How to copy html text content from a section of several pages to the section of other several different pages (with the tags of the text too)



  • suppose I have this html code from FILE-1.html:
    
    <!DOCTYPE html>
    <html xmlns="http://www.w3.org/1999/xhtml" dir="ltr" lang="ro">
    <title>YES, I love her</title>
    <head>
    </head>
    <body>
    ...
    <div id="coloana_centru">
      <div class="container mM" id="incadrare_text_mijloc_2" itemscope itemtype="http://schema.org/Product">
        <div align="justify">
    
            <!-- * * * * * START HERE * * * * * -->
    
            <p class="TATA"><em>At the mobile site I put as the header location in case the device isn't mobile? And then it executes the php code you gave stack..</em></p>
            <p class="MAMA">Simply check if the referrer is coming from within your site. If they are, they have already seen a page and have chosen where they want to go next</p>
    
            <!-- * * * * * END HERE * * * * * -->
    </div>
    </div>
    </body>
    </html>
    

    I want to move all the entire text content from <!-- * * * * * START HERE * * * * * --> to <!-- * * * * * END HERE * * * * * --> to another html file, from a different folder:

    <!DOCTYPE html>
    <html xmlns="http://www.w3.org/1999/xhtml" dir="ltr" lang="ro">
    <title>The cars are ready</title>
    <head>
    </head>
    <body>
    ...
    <div id="bingo">
      <div class="container good-job" id="love" itemscope itemtype="http://schema.org/Product">
        <div align="center">
    
            <!-- * * * * * START HERE * * * * * -->
    
            <p class="TATA"><em> Other text 1 </em></p>
            <p class="MAMA"> Other text 2</p>
    
            <!-- * * * * * END HERE * * * * * -->
    </div>
    </div>
    </body>
    </html>
    

    So, basically, to move only the text article from one file to another file. That text (also with the class) are put between comments. The problem is that I must change 3.000 files.
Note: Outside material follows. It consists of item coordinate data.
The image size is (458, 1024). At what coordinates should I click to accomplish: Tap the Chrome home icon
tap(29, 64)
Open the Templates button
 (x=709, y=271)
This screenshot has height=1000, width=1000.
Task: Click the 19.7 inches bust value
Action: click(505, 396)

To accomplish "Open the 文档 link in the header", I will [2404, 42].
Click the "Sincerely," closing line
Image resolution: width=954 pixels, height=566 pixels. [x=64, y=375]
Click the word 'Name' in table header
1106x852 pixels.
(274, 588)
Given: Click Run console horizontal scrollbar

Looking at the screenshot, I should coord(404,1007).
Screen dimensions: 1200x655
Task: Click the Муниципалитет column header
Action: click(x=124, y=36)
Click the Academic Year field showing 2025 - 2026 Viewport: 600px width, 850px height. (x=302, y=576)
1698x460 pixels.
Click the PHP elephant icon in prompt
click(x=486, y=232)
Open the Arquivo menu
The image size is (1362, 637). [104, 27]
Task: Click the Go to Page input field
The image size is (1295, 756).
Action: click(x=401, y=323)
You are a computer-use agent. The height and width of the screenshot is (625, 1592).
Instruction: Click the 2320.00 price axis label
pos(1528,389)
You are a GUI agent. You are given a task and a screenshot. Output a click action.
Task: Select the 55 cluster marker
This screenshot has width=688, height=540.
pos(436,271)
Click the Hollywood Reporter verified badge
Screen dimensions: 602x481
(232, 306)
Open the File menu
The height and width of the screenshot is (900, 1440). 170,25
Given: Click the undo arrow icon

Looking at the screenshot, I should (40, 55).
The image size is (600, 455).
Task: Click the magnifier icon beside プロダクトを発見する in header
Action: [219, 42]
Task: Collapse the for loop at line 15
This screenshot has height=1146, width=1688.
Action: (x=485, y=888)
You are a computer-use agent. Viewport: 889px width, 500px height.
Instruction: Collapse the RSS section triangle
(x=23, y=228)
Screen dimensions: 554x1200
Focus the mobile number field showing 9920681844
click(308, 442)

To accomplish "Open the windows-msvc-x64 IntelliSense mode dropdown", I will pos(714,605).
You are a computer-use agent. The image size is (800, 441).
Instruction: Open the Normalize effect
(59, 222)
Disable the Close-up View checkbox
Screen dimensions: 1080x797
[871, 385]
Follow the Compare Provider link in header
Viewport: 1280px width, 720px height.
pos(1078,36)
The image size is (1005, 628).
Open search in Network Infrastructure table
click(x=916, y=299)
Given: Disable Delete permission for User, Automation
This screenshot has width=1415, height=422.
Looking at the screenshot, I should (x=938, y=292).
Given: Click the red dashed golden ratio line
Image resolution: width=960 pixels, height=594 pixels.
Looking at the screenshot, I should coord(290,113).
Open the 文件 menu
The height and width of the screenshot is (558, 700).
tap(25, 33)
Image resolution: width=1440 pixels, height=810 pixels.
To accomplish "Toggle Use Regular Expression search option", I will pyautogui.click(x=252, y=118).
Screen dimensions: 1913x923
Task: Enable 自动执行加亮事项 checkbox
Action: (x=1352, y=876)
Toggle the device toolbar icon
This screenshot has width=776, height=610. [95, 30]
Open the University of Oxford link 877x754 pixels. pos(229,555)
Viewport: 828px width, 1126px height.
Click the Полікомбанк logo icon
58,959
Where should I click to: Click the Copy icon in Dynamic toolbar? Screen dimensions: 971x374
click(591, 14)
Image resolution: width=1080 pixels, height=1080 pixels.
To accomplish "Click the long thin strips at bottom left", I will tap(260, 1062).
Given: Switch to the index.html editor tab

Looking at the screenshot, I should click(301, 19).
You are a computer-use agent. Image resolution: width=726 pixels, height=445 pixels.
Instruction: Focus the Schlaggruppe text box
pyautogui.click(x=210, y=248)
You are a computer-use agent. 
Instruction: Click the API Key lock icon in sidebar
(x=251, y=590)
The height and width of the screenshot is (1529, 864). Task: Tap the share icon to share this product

    My first solution, using search and replace of any text processor, is to replace all from the

    <body to <!-- * * * * * START HERE * * * * * -->

    and all from

    <!-- * * * * * END HERE * * * * * --> to </body>

    from some file to another, so as to remain the first text content in that file, but to change everything before and after it.

    I was wondering if there is another solution, with REGEX, PHP or other program. Is it possible a different solution than mine?



  • @Robin-Cruise said in How to copy html text content from a section of several pages to the section of other several different pages (with the tags of the text too):

    I was wondering if there is another solution, with REGEX, PHP or other program. Is it possible a different solution than mine?

    Yes.

    Well, not regex, because regex has no concept of “one file to another”.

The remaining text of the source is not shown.